* [DESCRIPTION OF THE TASK] The required result is each line of the entries below containing the string "Given".

Saved data entries

Segment Open

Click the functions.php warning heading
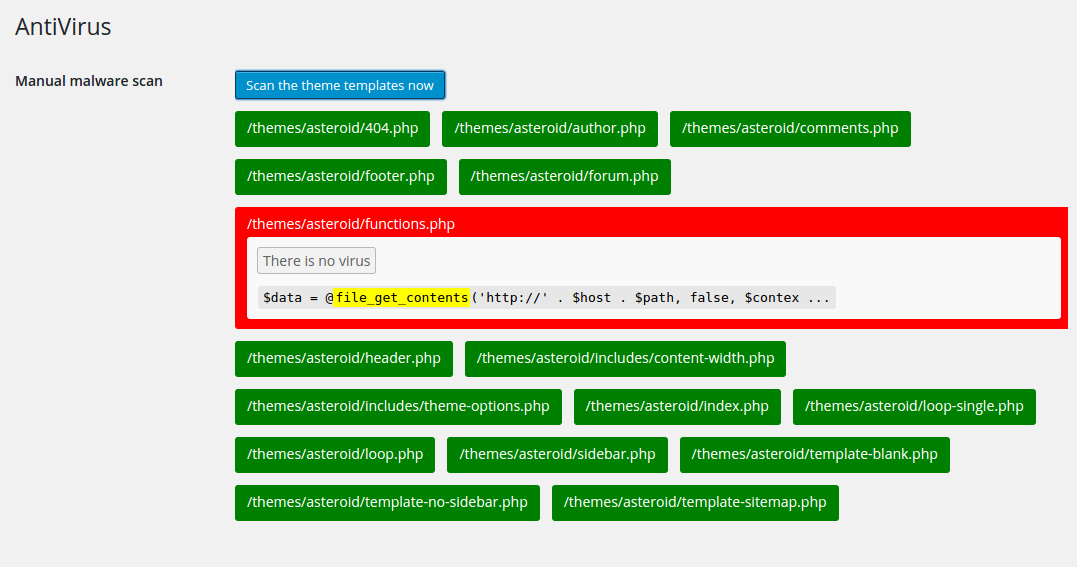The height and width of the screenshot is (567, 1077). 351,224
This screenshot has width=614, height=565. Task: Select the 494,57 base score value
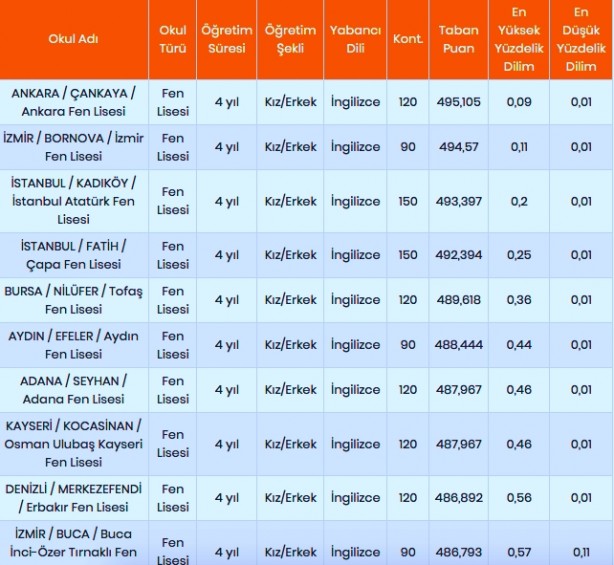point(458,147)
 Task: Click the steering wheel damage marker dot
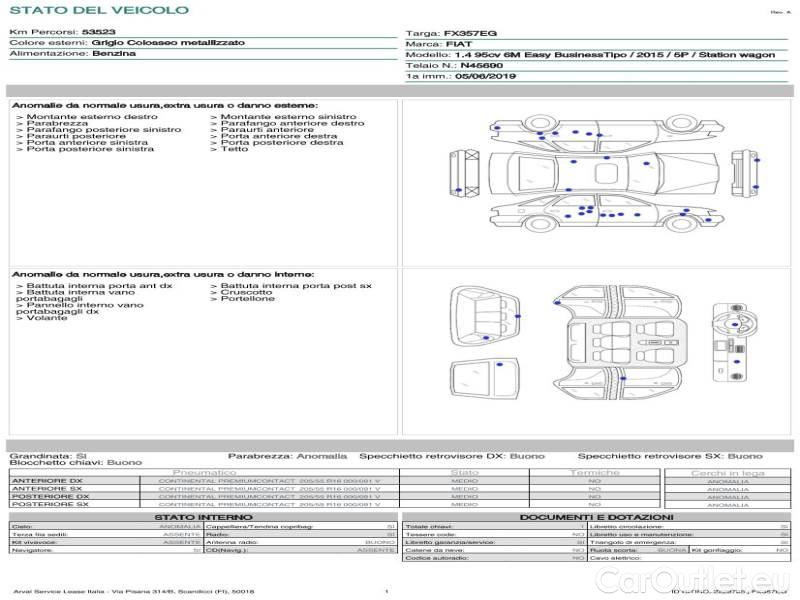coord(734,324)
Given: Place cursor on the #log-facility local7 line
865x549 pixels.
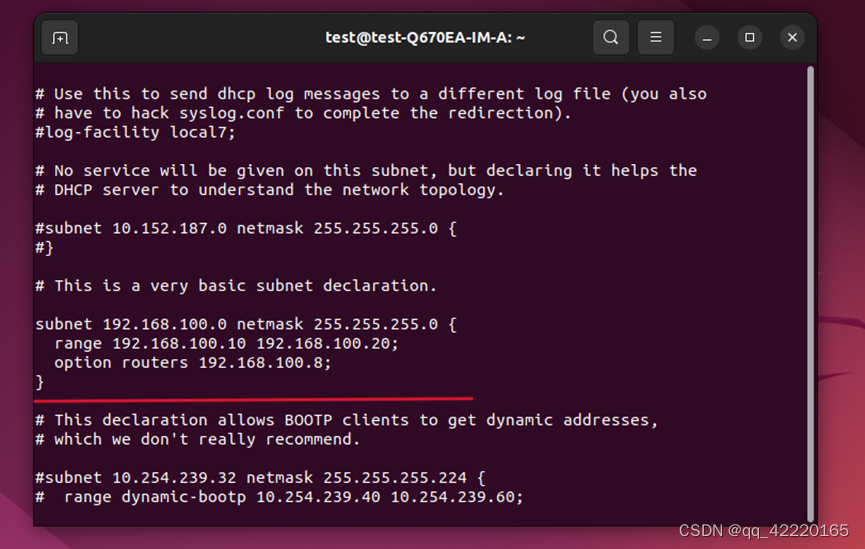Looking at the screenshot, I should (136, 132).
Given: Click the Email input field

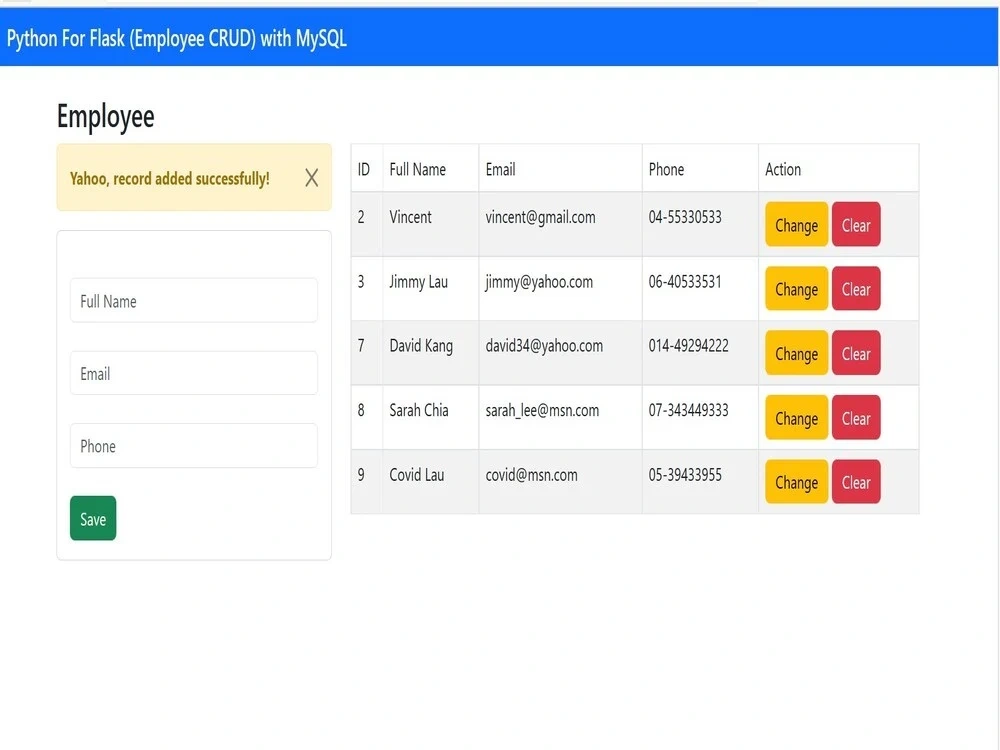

Segment Closed

* [OUTPUT FOR THIS EXERCISE]
Given: Place cursor on the #log-facility local7 line
Given: Click the Email input field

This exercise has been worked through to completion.